Take a look at Luc’s slides for all the info. Great talk. I’m going to look into Rinda as soon as I can.

Reek: A code complexity metric tool

Mentioned during Mark Cornick’s excellent talk on refactoring, reek is a tool to measure the perceived complexity of your Ruby code. Reek doesn’t like repetition, and it really hates long methods. It certainly doesn’t like my code: reek returned 41 warnings about my latest controller. More about reek on github.


From Relevance Labs comes a homegrown BDD framework that ended up embracing RSpec while promising to make your tests run faster. Use metadata to group and target your tests, and you may never have to wait for an hour for all your specs to run. According to Aaron Bedra, it’s also beautiful code to look at: a good example of metaprogramming in only 2 KLOC. And someday soon its tiny heart will beat inside RSpec proper. More on micronaut at Relevance’s blog.

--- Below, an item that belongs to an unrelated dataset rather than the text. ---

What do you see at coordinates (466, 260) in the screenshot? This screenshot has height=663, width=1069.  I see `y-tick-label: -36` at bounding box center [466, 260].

How did I miss this? Already in Ruby 1.8, these constructs will be even more important in 1.9. They’re essentially lazy data implementations. Roughly:
>> r = [1,2,3,4].cycle
=> #<Enumerator #f00ba2>
>> r.take(5)
=> [1,2,3,4,1]

Directed Graph Data Stores

Holy Cow! I’ve only just learned the difference between Tokyo Cabinet (it’s a key-value store) and CouchDB (document-based data store). Ben Scofield, in his talk on categorizing comic books, explained these both but also brought up Directed Graphs, which I haven’t thought about since SICP. There don’t seem to be any highly-visible implementations of this storage method, although I believe that RDF models data as directed graphs. This is going on the top of my research list. Cool stuff.

A Wildcard: Reia

There was a lot of buzz about the new Reia programming language, but little concrete information. The estimable Hal Fulton gave a talk on the Ruby-like language for the Erlang VM, but even he didn’t seem to know much about it. Its creator user to run revactor, a Ruby framework that implemented the Actor model, and a language with Erlang’s spooky power and Ruby’s “curb appeal”, as Russ Olsen has it, would be superb. But it seems we’re a long way from being able to evaluate whether Reia will make a mark.

Lingo and Memes

Did anyone else hear the phrase “bikeshop it” several times during different talks? And how about the rainbows and puppies in Ben Scofield’s talk? I didn’t make it to Danny Blitz’s talk on Tiger Teams (Raarrr!), so I’d warrant I missed out on some great terms.

My Clojure Lightning Talk

I put together a 6-minute talk on Clojure, with Paul Barry’s help. The slides are here. I wish I’d also been able to mention type hints, for when you want to speed things up with static types; metaprogramming with macros and first-class functions; and Clojure’s robust metadata system. Maybe I’ll get to give another version of it again.